I saw a tweet from Dan Hodges yesterday, saying it is “now morally indefensible to be a member of the Labour Party”. It produced the same nauseating churn I felt when the Livingstone verdict was first announced. I like to think of myself as a person who would not tolerate antisemitism, and deliberate intellectual fabrication to justify it, wherever it manifests itself. So how can I justify remaining a member of this Party? Labour is a cause to which I have given so much of my energy and passion, into which I invested myself completely. If it now wilfully accepts that people of Livingstone’s despicable ilk are merely part of our ‘broad church’, can I really stay?
Allowing these questions to roll around inside me, I came to an even more distressing perspective.
It is very easy for fellow members and me to say that Ken Livingstone isn’t really Labour, that he’s a tired old man with some eccentric views who doesn’t represent our Party. But after the disciplinary board’s ruling, that line simply doesn’t cut it any longer.
Firstly, Ken is not the sole antisemite within Labour. Although they make up a pitifully small minority, some of these reprehensible figures have risen to intolerably high positions. This, coupled with a leader who has failed to call for Livingstone’s expulsion, has meant that Labour doesn’t simply have antisemites hiding within it, they are now active, prominent, and vocal too, spurred on by the impunity offered by a leadership so weak that they’re afraid to shun supporters from whatever disgusting ideological backwater they emanate.
I obviously can’t say that Ken Livingstone doesn’t represent Labour, when he did represent us as Mayor of London for eight years. Yet his career has been trailblazing for the usage of every asinine stereotype of Jews it is possible to contemplate. In 2014, a year before I became a member, Livingstone went on Newsnight and argued that Jewish people started voting for Thatcher because they had gotten richer. Whilst Mayor, he told two property developers, brothers of Iraqi-Jewish descent, to “go back to Iran and ‘try their luck with the Ayatollahs’” if they disagreed with him, and compared the Jewish journalist Oliver Finegold to a Nazi guard of a concentration camp.
These were comments by a man who smugly trotted out the view that “in 47 years of the party in all the meetings I’ve been in I’ve never heard anyone say anything antisemitic.” The fact that Livingstone has survived in the party for so long can only point to an institutionalised acceptance of antisemitism, over many years, by those who were in the position of power to do something about it.
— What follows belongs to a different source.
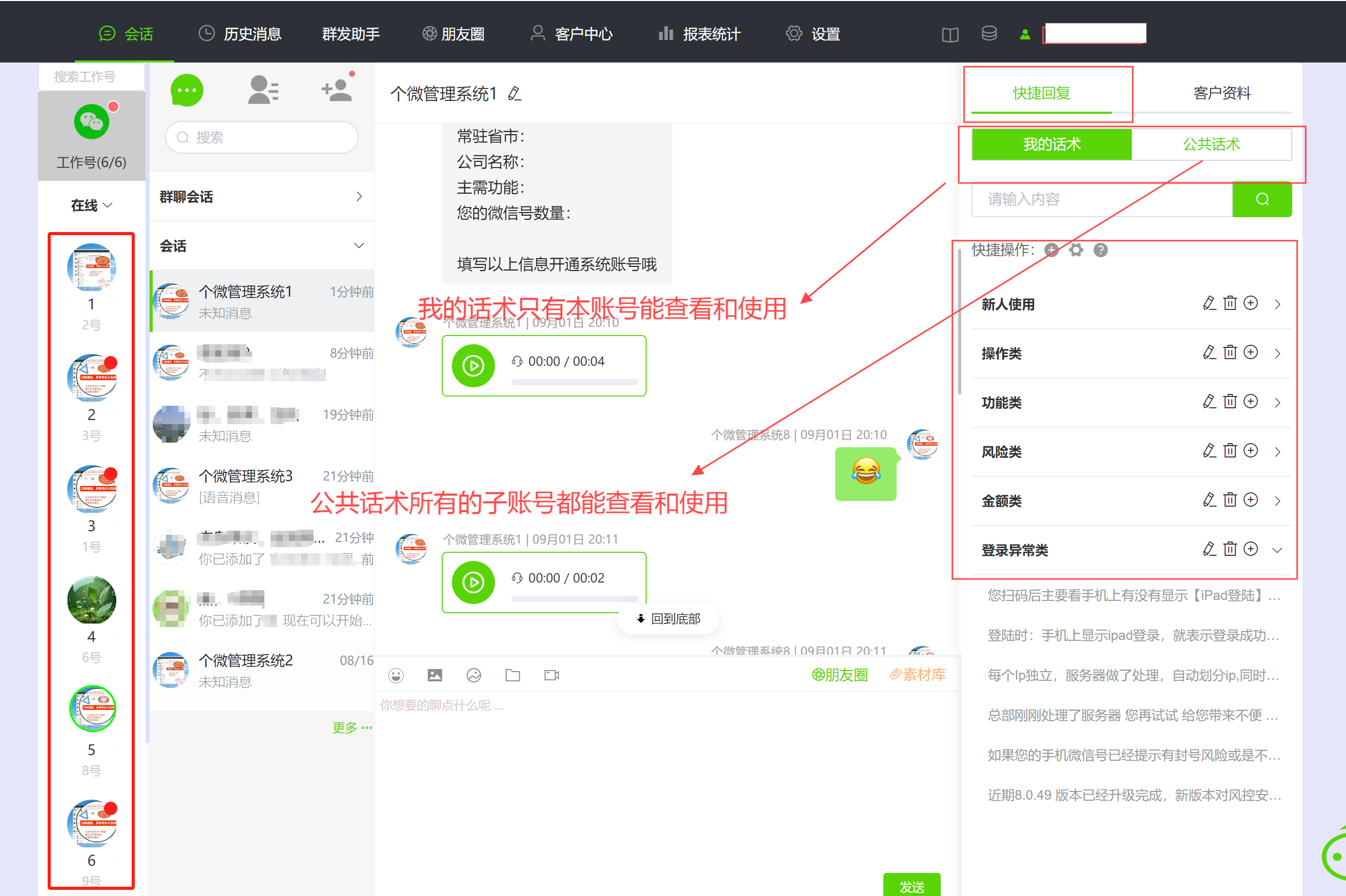The image size is (1346, 896).
Task: Click 回到底部 button
Action: [x=668, y=619]
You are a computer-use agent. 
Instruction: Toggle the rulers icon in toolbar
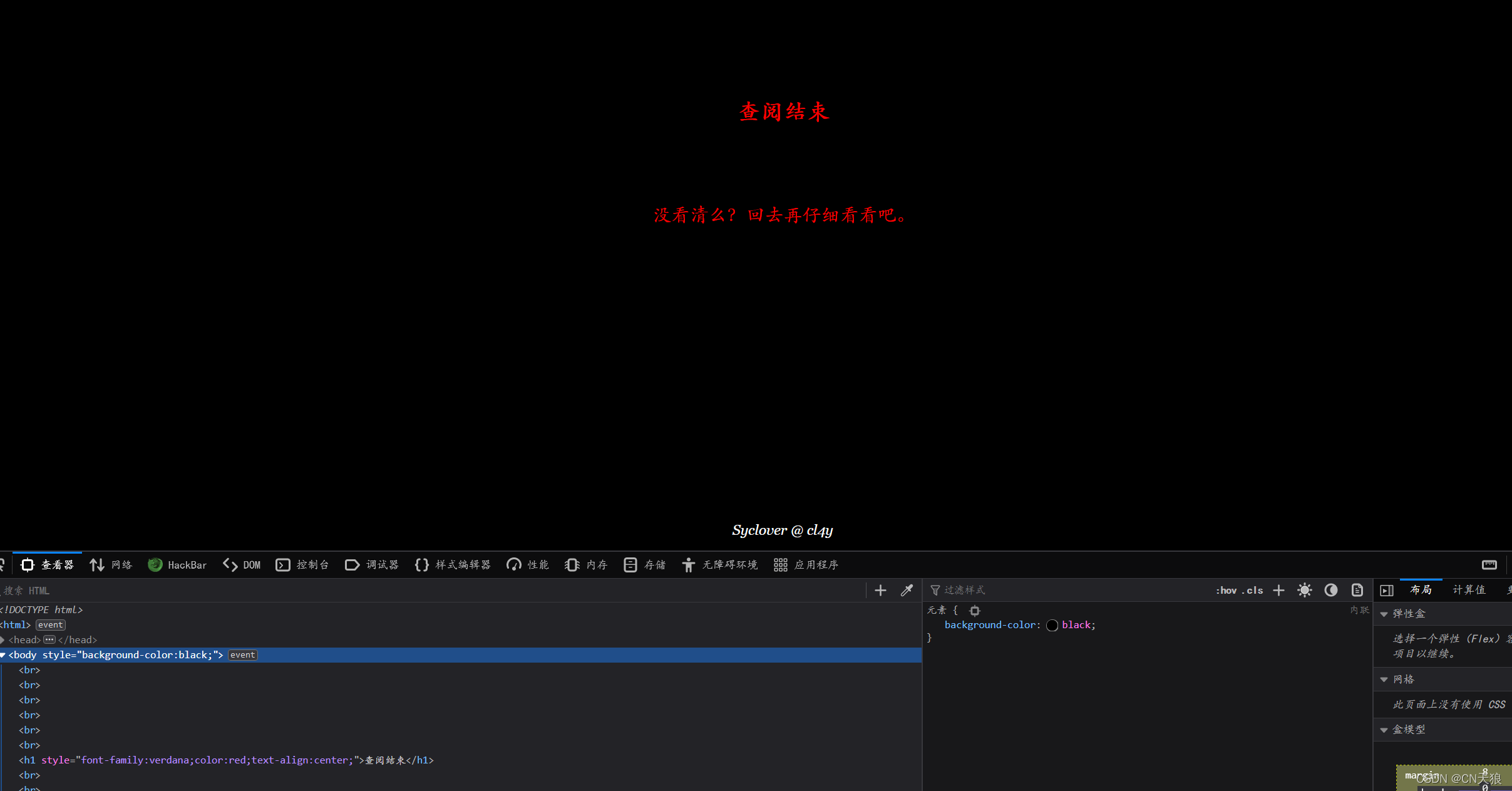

It makes me and thousands of other fellow members sick to have to share our membership with someone more suited to babbling conspiracy theories on street corners than holding public office.
So what are we to do? Should we leave and invest our efforts into a more pure cause, or do we stay and fight? I will always argue for the latter. The nature of our democracy, where large parties draw in all manner of individuals, whose views are often hard to know, causes us unique problems in this country. I, however, would never advocate a member of the Conservative Party resigning their membership if they came across incidences of antisemitism.
If they believed that the Tories were a force for good, I would encourage them to stay and fight for what they believed in, and not let the views of a hateful minority prevail. I say exactly the same to my Labour colleagues now.
The public, the press, and clearly the disciplinary board of our Party can’t do the job for us. It is our moral obligation to stay, dig in, and prepare to embark on the long battle to banish these odious individuals from our Party, to defend what Labour is supposed to stand for: tolerance and respect, no matter how long it takes. To leave, and to abandon the fight, would be to turn our back on so many people who deserve our support, brave MPs like Wes Streeting and Ruth Smeeth, who have been fighting antisemitism with an unrivalled tenacity, and the Jewish Labour members who have played an indispensable role in this Party since its very foundation. All of these people deserve our backing, and to leave them now would be a betrayal not only to them, but to what Labour has achieved and everything it stands for.
So I’m not leaving, and neither should you.